*WHAT THE EXERCISE ASKS:* Each line in the records below, from the one that contains "Screen dimensions: 673x368" to the one that contains "Screen dimensions: 235x174", should be reproduced exactly, the first and last included.

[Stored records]
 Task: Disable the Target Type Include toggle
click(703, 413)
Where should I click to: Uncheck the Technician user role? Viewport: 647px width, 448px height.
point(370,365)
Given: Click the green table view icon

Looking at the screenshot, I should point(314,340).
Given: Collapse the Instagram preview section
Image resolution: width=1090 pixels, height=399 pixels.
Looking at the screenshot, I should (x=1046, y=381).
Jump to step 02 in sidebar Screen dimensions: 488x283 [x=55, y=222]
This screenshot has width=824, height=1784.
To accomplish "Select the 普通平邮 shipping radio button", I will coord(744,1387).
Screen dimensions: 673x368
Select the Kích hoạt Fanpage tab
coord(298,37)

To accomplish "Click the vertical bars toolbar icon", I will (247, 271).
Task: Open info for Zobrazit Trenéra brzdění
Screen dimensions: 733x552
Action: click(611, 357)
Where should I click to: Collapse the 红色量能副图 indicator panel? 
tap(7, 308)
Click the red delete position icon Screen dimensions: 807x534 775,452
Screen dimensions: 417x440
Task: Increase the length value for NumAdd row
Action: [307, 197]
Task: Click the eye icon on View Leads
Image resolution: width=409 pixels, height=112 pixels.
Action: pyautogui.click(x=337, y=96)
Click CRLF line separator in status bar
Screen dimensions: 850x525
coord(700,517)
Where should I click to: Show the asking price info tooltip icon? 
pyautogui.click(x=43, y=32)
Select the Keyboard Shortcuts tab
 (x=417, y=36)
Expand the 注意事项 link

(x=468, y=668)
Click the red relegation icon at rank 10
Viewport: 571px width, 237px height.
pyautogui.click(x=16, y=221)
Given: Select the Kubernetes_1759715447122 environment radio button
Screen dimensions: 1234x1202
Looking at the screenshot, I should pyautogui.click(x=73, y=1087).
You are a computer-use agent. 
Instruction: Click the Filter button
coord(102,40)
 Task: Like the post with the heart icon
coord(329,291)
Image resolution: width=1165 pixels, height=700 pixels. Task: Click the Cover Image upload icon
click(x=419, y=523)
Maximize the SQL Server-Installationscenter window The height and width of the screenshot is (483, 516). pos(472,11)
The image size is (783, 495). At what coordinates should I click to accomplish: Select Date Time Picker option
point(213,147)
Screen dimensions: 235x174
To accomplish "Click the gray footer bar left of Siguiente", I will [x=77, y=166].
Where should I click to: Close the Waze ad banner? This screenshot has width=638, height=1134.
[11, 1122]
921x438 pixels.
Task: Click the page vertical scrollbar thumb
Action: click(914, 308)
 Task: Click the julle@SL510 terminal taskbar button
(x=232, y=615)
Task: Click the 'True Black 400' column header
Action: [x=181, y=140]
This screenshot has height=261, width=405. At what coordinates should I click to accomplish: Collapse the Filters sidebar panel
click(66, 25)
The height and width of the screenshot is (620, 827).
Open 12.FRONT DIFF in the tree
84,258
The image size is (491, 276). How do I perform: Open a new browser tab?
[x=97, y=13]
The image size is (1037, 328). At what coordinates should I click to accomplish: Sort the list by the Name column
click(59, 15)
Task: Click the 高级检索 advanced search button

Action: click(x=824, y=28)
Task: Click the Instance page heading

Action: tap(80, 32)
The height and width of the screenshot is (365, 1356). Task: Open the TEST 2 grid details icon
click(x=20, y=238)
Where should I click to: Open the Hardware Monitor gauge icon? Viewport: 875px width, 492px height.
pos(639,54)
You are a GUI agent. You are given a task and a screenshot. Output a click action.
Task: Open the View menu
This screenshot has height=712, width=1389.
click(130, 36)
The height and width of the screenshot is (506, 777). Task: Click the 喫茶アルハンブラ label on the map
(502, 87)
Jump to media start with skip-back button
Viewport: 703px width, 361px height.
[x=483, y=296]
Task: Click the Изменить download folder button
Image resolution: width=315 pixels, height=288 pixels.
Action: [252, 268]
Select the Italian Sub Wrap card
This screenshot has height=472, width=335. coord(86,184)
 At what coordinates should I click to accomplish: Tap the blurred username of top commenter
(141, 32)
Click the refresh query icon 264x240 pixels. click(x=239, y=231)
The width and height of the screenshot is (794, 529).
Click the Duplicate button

*ANSWER TO THE EXERCISE:*
Screen dimensions: 673x368
Select the Kích hoạt Fanpage tab
coord(298,37)

To accomplish "Click the vertical bars toolbar icon", I will (247, 271).
Task: Open info for Zobrazit Trenéra brzdění
Screen dimensions: 733x552
Action: click(611, 357)
Where should I click to: Collapse the 红色量能副图 indicator panel? 
tap(7, 308)
Click the red delete position icon Screen dimensions: 807x534 775,452
Screen dimensions: 417x440
Task: Increase the length value for NumAdd row
Action: [307, 197]
Task: Click the eye icon on View Leads
Image resolution: width=409 pixels, height=112 pixels.
Action: pyautogui.click(x=337, y=96)
Click CRLF line separator in status bar
Screen dimensions: 850x525
coord(700,517)
Where should I click to: Show the asking price info tooltip icon? 
pyautogui.click(x=43, y=32)
Select the Keyboard Shortcuts tab
 (x=417, y=36)
Expand the 注意事项 link

(x=468, y=668)
Click the red relegation icon at rank 10
Viewport: 571px width, 237px height.
pyautogui.click(x=16, y=221)
Given: Select the Kubernetes_1759715447122 environment radio button
Screen dimensions: 1234x1202
Looking at the screenshot, I should pyautogui.click(x=73, y=1087).
You are a computer-use agent. 
Instruction: Click the Filter button
coord(102,40)
 Task: Like the post with the heart icon
coord(329,291)
Image resolution: width=1165 pixels, height=700 pixels. Task: Click the Cover Image upload icon
click(x=419, y=523)
Maximize the SQL Server-Installationscenter window The height and width of the screenshot is (483, 516). pos(472,11)
The image size is (783, 495). At what coordinates should I click to accomplish: Select Date Time Picker option
point(213,147)
Screen dimensions: 235x174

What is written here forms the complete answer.